■ YOUR TASK ■
Pull out every line in the records below that contains the word "accomplish".

■ DATA IN THIS EXERCISE ■
=-=-=-=-=

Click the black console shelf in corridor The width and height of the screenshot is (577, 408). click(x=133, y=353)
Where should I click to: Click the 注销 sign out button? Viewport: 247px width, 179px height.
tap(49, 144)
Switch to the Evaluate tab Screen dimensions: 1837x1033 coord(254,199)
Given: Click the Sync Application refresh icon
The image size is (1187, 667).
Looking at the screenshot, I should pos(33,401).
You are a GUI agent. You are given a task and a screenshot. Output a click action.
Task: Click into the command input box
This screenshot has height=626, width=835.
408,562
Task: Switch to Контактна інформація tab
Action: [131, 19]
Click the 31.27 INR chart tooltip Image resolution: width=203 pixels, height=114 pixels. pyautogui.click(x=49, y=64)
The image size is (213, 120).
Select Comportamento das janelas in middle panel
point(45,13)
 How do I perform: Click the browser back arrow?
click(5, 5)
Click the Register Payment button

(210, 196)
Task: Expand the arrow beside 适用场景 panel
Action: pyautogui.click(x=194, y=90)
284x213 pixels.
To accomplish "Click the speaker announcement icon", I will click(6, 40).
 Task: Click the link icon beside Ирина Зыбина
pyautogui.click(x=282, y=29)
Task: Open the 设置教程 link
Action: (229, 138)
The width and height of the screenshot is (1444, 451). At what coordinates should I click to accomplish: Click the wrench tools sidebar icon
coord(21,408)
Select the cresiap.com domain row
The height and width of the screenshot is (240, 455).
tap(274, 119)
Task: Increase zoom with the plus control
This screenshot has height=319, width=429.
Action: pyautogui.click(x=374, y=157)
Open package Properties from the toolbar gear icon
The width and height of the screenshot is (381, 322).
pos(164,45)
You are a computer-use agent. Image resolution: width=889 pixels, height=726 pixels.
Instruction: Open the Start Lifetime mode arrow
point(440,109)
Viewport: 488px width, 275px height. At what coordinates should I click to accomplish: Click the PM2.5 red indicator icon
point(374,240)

=-=-=-=-=

■ SOLVED EXERCISE ■
To accomplish "Click the speaker announcement icon", I will click(6, 40).
The width and height of the screenshot is (1444, 451). At what coordinates should I click to accomplish: Click the wrench tools sidebar icon
Viewport: 488px width, 275px height. At what coordinates should I click to accomplish: Click the PM2.5 red indicator icon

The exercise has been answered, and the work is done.